[Opening Records section]

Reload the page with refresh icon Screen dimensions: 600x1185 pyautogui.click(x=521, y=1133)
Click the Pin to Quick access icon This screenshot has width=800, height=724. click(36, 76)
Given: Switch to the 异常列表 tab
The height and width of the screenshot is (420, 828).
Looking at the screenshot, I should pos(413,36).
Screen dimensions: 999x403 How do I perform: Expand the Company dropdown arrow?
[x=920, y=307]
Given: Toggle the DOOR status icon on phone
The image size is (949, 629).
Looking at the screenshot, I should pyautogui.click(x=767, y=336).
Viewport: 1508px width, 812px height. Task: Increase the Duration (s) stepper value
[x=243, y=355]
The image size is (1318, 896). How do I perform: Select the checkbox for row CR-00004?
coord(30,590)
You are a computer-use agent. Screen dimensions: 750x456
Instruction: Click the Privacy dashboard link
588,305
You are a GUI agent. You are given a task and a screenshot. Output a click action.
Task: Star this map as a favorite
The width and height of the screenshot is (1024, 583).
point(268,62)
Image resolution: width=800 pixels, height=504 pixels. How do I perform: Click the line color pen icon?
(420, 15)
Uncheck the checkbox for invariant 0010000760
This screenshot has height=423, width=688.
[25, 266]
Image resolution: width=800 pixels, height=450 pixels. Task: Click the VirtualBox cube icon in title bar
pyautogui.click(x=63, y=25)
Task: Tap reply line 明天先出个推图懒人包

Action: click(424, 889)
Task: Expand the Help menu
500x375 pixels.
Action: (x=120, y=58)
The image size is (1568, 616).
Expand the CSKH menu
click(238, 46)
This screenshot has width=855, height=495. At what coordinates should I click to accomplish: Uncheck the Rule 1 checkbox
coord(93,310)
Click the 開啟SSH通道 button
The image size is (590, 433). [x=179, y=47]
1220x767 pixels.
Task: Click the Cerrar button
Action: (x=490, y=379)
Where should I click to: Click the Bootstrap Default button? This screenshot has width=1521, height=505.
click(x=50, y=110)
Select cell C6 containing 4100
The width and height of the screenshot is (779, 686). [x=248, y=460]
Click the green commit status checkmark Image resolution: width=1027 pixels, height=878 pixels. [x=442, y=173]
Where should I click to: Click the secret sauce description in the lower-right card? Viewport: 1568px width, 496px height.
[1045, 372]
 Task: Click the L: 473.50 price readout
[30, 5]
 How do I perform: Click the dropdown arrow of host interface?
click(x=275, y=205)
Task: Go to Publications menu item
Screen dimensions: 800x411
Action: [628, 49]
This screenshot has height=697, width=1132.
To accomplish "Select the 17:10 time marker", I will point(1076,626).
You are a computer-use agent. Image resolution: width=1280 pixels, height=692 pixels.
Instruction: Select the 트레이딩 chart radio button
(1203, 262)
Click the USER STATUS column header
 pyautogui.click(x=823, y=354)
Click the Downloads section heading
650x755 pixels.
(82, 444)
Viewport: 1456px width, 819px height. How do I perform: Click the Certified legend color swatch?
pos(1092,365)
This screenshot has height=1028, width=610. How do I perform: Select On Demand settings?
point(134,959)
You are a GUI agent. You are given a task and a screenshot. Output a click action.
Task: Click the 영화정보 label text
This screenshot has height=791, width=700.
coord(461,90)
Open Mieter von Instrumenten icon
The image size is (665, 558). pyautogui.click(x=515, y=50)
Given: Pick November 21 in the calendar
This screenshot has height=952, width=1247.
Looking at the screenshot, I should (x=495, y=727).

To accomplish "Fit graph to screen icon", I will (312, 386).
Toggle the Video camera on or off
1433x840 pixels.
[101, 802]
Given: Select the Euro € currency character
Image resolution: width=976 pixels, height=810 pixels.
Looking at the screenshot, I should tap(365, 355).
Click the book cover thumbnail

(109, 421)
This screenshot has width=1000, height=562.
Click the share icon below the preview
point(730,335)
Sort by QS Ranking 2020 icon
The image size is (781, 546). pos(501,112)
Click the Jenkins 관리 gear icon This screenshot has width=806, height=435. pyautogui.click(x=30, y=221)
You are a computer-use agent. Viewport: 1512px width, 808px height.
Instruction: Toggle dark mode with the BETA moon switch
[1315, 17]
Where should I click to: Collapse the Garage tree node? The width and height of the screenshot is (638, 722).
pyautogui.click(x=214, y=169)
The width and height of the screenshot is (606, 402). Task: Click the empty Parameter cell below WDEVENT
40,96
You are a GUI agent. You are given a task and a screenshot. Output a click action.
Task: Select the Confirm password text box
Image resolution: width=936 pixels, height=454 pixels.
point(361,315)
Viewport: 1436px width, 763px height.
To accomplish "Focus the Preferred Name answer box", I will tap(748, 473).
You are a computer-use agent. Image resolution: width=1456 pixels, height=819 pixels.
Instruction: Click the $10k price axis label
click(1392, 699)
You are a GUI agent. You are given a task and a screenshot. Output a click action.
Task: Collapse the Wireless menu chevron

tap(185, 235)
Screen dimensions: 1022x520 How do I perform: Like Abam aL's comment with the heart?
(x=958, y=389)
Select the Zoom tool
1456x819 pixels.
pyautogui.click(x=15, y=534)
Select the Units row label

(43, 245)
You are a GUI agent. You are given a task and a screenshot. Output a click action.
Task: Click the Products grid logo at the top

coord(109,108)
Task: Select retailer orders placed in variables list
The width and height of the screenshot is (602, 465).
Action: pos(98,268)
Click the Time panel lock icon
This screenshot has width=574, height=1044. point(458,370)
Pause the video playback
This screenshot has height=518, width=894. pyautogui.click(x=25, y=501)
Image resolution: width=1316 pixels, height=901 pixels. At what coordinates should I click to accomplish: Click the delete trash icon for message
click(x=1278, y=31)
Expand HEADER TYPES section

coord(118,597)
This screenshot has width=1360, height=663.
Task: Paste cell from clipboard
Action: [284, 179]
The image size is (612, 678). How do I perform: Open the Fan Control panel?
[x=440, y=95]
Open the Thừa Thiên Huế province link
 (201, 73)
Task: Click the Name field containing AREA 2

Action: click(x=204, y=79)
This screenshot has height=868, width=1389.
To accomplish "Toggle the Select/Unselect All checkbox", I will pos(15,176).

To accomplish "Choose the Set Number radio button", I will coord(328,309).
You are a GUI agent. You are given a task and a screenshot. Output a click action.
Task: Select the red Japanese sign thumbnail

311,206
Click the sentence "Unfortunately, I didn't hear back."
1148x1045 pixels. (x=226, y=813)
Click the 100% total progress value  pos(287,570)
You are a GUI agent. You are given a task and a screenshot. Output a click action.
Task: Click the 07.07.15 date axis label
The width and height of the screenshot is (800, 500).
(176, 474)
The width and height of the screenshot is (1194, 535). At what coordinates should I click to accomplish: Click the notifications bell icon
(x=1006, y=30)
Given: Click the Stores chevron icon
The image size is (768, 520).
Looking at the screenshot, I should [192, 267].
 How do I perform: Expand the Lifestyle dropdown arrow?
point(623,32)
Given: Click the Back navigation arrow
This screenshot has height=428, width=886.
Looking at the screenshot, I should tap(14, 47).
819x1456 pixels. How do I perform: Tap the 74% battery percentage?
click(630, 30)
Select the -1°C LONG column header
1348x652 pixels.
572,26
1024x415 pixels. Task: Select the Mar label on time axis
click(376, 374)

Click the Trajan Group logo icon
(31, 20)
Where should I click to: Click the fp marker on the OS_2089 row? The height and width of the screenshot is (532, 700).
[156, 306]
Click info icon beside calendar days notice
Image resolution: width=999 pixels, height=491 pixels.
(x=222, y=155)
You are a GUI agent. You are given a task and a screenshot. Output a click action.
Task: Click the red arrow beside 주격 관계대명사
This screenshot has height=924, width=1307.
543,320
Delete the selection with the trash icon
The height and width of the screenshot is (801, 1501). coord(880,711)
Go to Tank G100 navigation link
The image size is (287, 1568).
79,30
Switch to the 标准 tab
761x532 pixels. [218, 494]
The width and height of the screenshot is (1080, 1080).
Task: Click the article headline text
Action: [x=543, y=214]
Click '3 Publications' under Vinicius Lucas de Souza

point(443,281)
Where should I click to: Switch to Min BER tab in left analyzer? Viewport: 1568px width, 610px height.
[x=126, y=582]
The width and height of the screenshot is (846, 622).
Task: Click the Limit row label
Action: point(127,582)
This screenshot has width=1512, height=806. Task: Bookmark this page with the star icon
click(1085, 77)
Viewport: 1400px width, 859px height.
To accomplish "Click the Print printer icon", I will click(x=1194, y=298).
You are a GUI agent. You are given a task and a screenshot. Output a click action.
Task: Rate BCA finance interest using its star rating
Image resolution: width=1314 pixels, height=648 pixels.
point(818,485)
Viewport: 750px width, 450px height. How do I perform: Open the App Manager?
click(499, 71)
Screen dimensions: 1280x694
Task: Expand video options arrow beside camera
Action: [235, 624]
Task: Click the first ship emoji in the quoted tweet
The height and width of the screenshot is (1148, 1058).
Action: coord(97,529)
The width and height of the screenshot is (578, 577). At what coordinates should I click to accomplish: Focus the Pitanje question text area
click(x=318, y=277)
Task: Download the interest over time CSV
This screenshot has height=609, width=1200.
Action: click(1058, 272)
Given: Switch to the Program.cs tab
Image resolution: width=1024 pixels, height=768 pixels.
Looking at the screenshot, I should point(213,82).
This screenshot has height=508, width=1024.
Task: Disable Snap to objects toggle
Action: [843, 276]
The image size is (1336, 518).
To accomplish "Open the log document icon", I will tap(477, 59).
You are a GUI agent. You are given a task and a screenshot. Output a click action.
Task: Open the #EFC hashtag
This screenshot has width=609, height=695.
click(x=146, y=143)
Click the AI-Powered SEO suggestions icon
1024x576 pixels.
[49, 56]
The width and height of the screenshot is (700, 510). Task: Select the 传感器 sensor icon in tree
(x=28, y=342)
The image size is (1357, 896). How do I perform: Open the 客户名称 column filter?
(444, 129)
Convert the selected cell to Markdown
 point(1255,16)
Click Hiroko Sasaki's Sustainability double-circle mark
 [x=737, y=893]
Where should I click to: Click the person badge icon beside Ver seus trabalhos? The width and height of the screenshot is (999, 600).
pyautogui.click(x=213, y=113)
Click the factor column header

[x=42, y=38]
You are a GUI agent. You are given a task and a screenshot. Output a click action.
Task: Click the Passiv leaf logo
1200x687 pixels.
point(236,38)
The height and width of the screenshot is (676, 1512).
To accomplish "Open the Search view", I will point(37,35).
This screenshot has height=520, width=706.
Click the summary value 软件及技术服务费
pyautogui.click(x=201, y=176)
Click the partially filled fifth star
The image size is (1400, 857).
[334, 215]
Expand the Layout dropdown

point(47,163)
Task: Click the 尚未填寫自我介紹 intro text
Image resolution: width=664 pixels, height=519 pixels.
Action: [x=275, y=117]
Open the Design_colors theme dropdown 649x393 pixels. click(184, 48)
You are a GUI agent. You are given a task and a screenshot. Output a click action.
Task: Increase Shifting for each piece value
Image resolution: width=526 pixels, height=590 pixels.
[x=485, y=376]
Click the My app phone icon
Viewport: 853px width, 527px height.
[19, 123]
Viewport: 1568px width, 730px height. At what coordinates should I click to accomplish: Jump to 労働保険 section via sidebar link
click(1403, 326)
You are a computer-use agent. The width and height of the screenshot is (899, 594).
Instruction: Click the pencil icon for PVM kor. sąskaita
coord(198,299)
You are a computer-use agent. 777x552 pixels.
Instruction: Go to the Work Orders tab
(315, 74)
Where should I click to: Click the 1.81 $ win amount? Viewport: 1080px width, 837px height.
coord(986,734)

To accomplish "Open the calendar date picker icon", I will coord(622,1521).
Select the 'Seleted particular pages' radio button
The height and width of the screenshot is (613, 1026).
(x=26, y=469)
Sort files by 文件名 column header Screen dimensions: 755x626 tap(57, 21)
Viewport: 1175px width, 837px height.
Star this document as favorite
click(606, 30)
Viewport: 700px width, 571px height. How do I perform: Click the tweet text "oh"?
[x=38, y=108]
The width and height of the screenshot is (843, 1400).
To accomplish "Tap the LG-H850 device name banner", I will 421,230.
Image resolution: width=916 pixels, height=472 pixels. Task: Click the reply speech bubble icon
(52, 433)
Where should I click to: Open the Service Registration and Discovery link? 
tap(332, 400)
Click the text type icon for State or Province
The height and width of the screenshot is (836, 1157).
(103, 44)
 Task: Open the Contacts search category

[Closing Records section]

— What the exercise asks —
Both the first line of the records above and the line containing "Click the green" are to be transcribed exactly, together with every line between them, and nothing else.

— Task response —
Reload the page with refresh icon Screen dimensions: 600x1185 pyautogui.click(x=521, y=1133)
Click the Pin to Quick access icon This screenshot has width=800, height=724. click(36, 76)
Given: Switch to the 异常列表 tab
The height and width of the screenshot is (420, 828).
Looking at the screenshot, I should pos(413,36).
Screen dimensions: 999x403 How do I perform: Expand the Company dropdown arrow?
[x=920, y=307]
Given: Toggle the DOOR status icon on phone
The image size is (949, 629).
Looking at the screenshot, I should pyautogui.click(x=767, y=336).
Viewport: 1508px width, 812px height. Task: Increase the Duration (s) stepper value
[x=243, y=355]
The image size is (1318, 896). How do I perform: Select the checkbox for row CR-00004?
coord(30,590)
You are a computer-use agent. Screen dimensions: 750x456
Instruction: Click the Privacy dashboard link
588,305
You are a GUI agent. You are given a task and a screenshot. Output a click action.
Task: Star this map as a favorite
The width and height of the screenshot is (1024, 583).
point(268,62)
Image resolution: width=800 pixels, height=504 pixels. How do I perform: Click the line color pen icon?
(420, 15)
Uncheck the checkbox for invariant 0010000760
This screenshot has height=423, width=688.
[25, 266]
Image resolution: width=800 pixels, height=450 pixels. Task: Click the VirtualBox cube icon in title bar
pyautogui.click(x=63, y=25)
Task: Tap reply line 明天先出个推图懒人包

Action: click(424, 889)
Task: Expand the Help menu
500x375 pixels.
Action: (x=120, y=58)
The image size is (1568, 616).
Expand the CSKH menu
click(238, 46)
This screenshot has width=855, height=495. At what coordinates should I click to accomplish: Uncheck the Rule 1 checkbox
coord(93,310)
Click the 開啟SSH通道 button
The image size is (590, 433). [x=179, y=47]
1220x767 pixels.
Task: Click the Cerrar button
Action: (x=490, y=379)
Where should I click to: Click the Bootstrap Default button? This screenshot has width=1521, height=505.
click(x=50, y=110)
Select cell C6 containing 4100
The width and height of the screenshot is (779, 686). [x=248, y=460]
Click the green commit status checkmark Image resolution: width=1027 pixels, height=878 pixels. [x=442, y=173]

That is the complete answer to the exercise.